About Hinted Handoff Writes

Hinted handoff is an optional feature of Cassandra that reduces the time to restore a failed node to consistency once the failed node returns to the cluster. It can also be used for absolute write availability for applications that cannot tolerate a failed write, but can tolerate inconsistent reads.

When a write is made, Cassandra attempts to write to all replicas for the affected row key. If a replica is known to be down before the write is forwarded to it, or if it fails to acknowledge the write for any reason, the coordinator will store a hint for it. The hint consists of the target replica, as well as the mutation to be replayed.

If all replicas for the affected row key are down, it is still possible for a write to succeed when using a write consistency level of ANY. Under this scenario, the hint and write data are stored on the coordinator node but not available to reads until the hint is replayed to the actual replicas that own the row. The ANY consistency level provides absolute write availability at the cost of consistency; there is no guarantee as to when write data is available to reads because availability depends on how long the replicas are down. The coordinator node stores hints for dead replicas regardless of consistency level unless hinted handoff is disabled. A TimedOutException is reported if the coordinator node cannot replay to the replica. In Cassandra, a timeout is not a failure for writes.

Note

By default, hints are only saved for one hour after a replica fails because if the replica is down longer than that, it is likely permanently dead. In this case, you should run a repair to re-replicate the data before the failure occurred. You can configure this time using the max_hint_window_in_ms property in the cassandra.yaml file.

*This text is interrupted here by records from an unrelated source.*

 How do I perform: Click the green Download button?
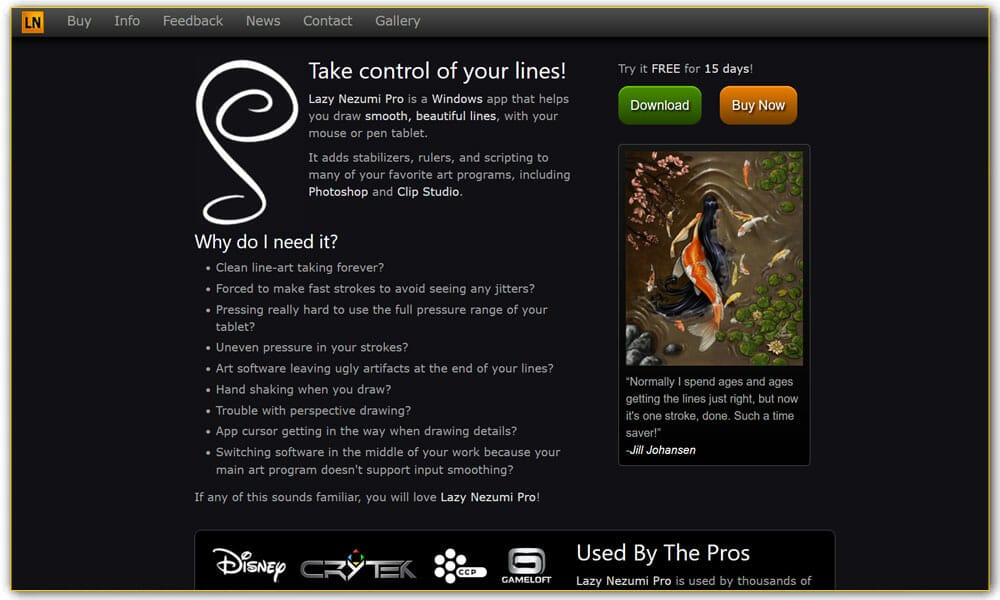659,105
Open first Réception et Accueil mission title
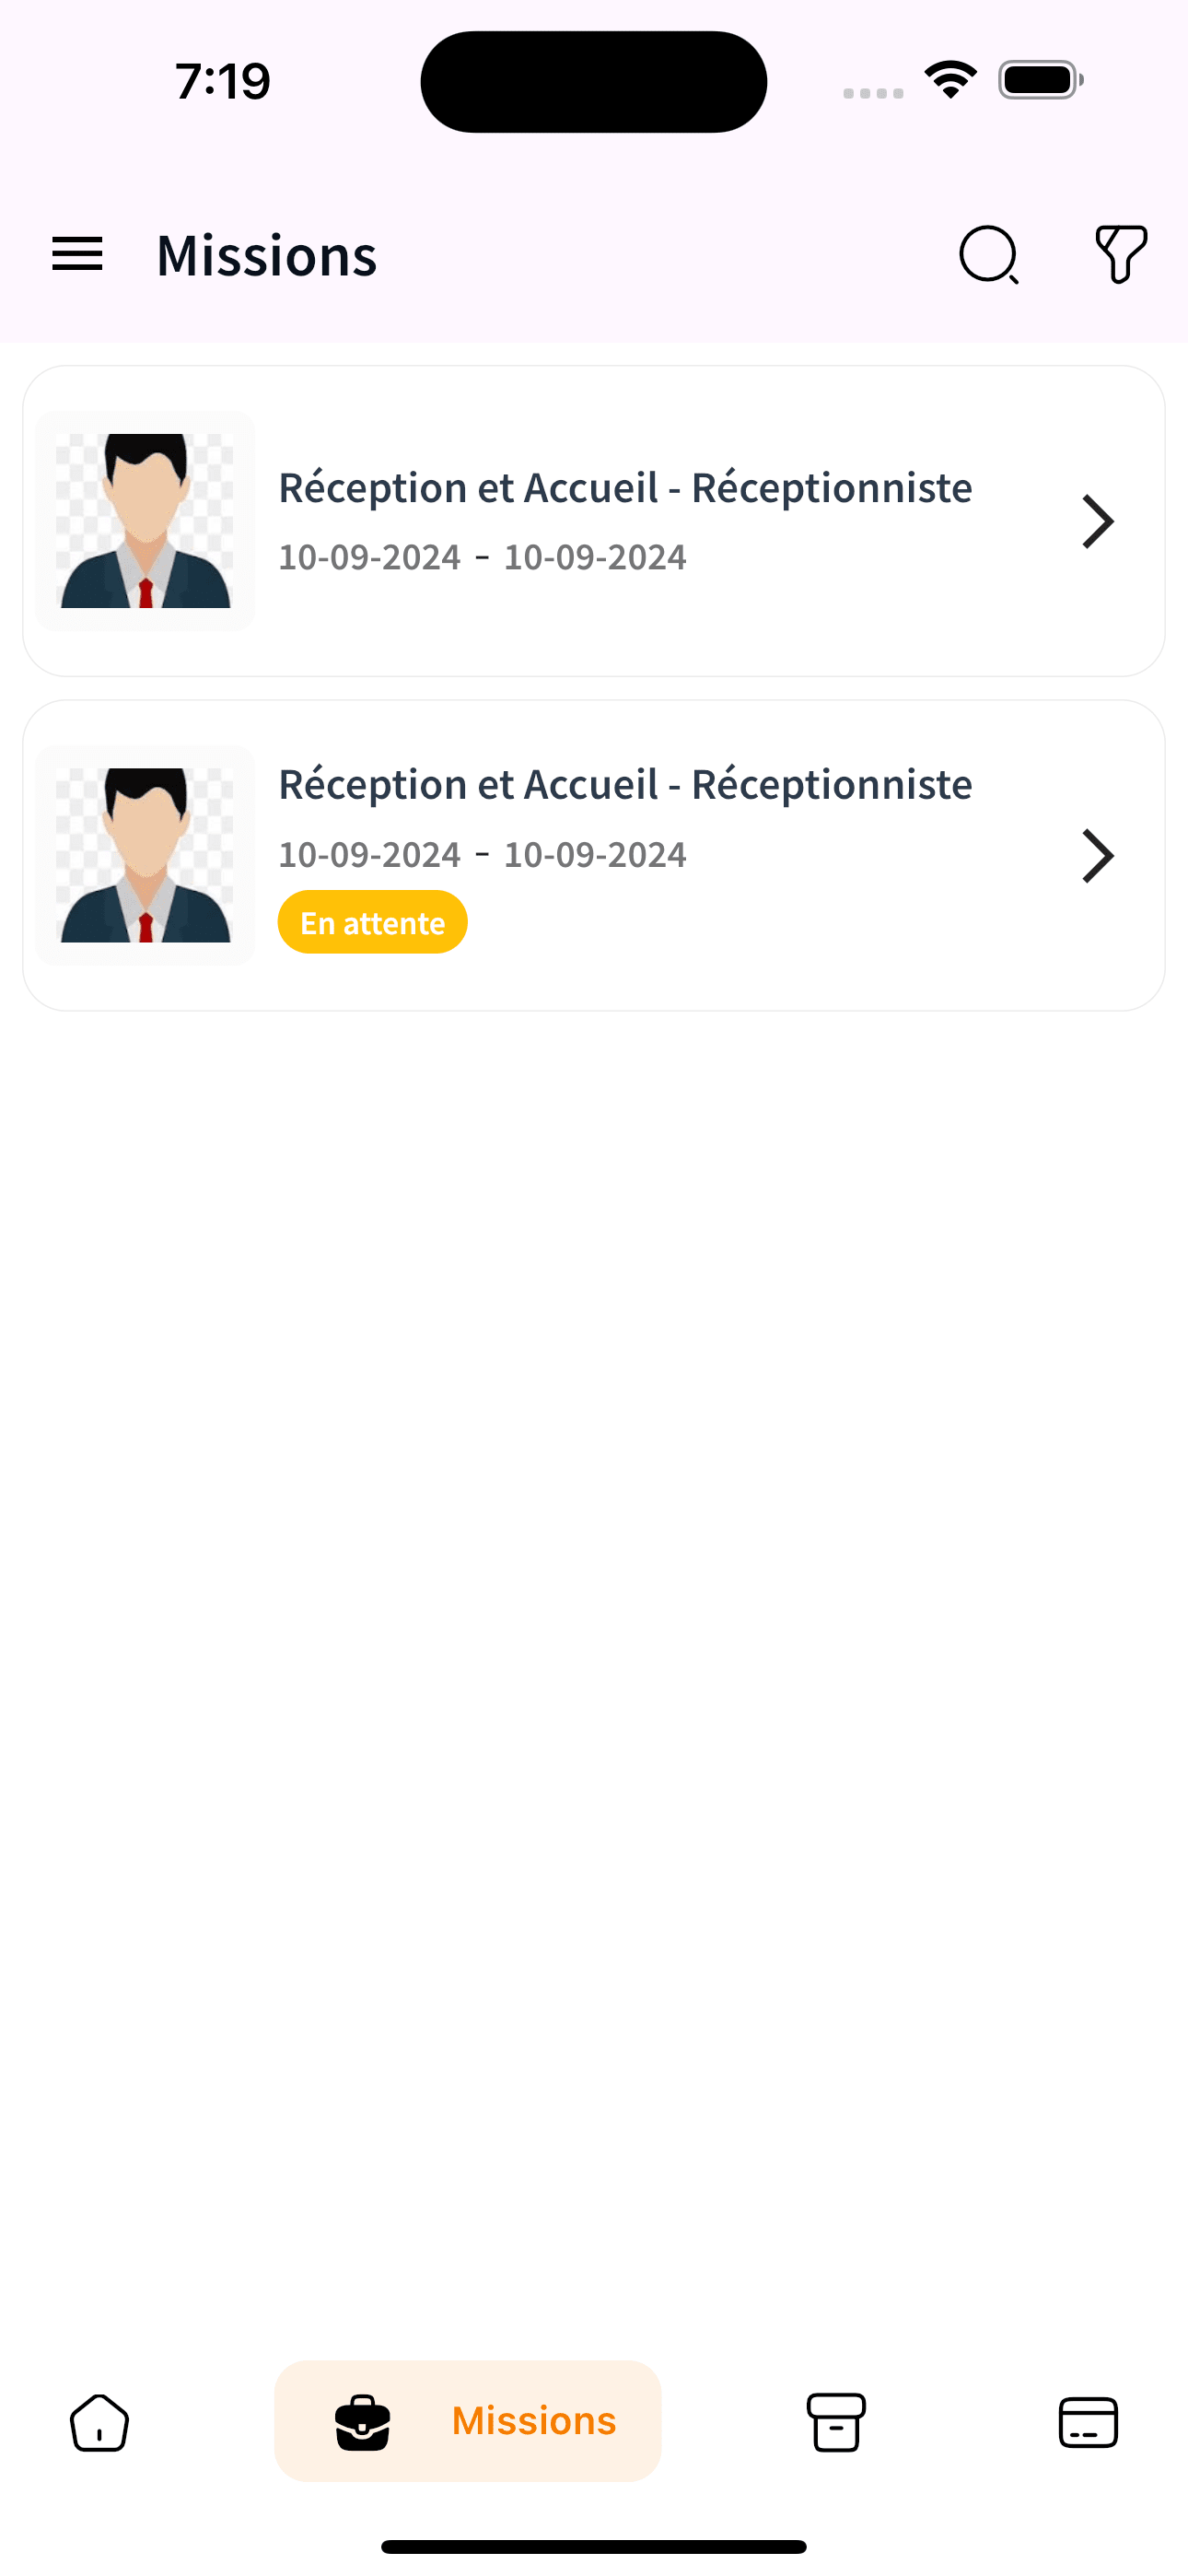This screenshot has width=1188, height=2576. click(625, 488)
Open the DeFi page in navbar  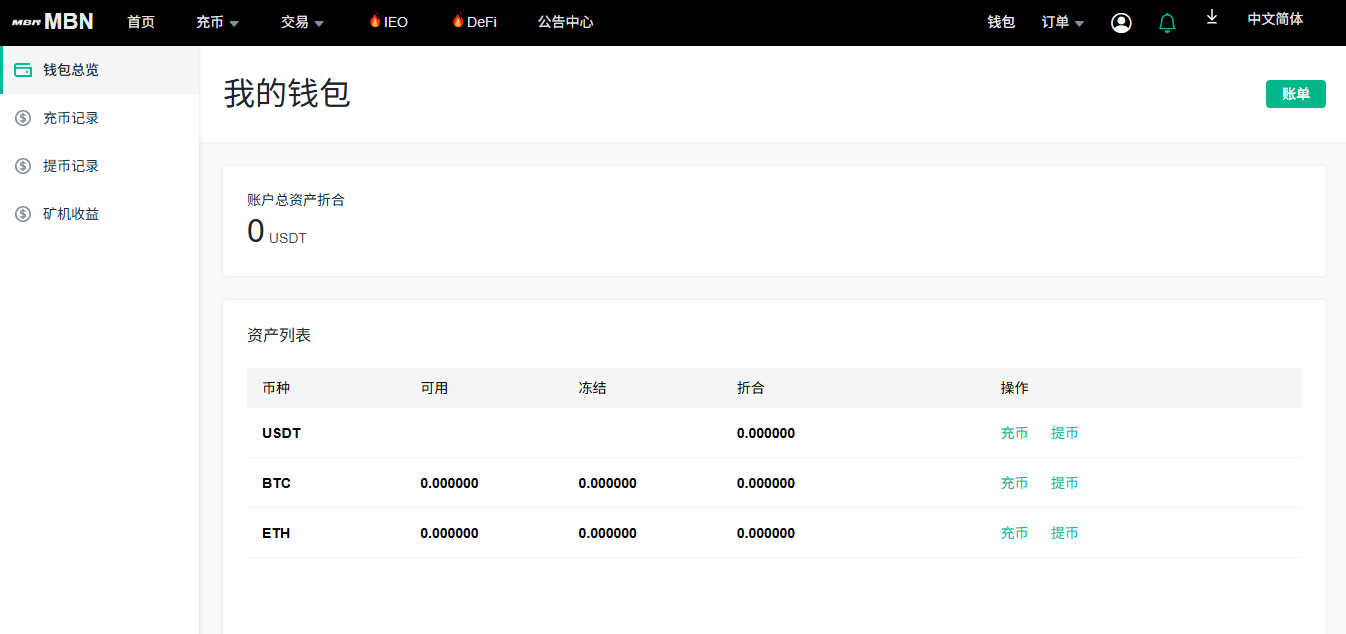[x=474, y=22]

Hint creation does not count towards any consistency level besides ANY. For example, if no replicas respond to a write at a consistency level of ONE, hints are created for each replica but the request is reported to the client as timed out. However, since hints are replayed at the earliest opportunity, a timeout here represents a write-in-progress, rather than failure. The only time Cassandra will fail a write entirely is when too few replicas are alive when the coordinator receives the request. For a complete explanation of how Cassandra deals with replica failure, see When a timeout is not a failure: how Cassandra delivers high availability.

When a replica that is storing hints detects via gossip that the failed node is alive again, it will begin streaming the missed writes to catch up the out-of-date replica.

Note

Hinted handoff does not completely replace the need for regular node repair operations. In addition to the time set by max_hint_window_in_ms, the coordinator node storing hints could fail before replay. You should always run a full repair after losing a node or disk.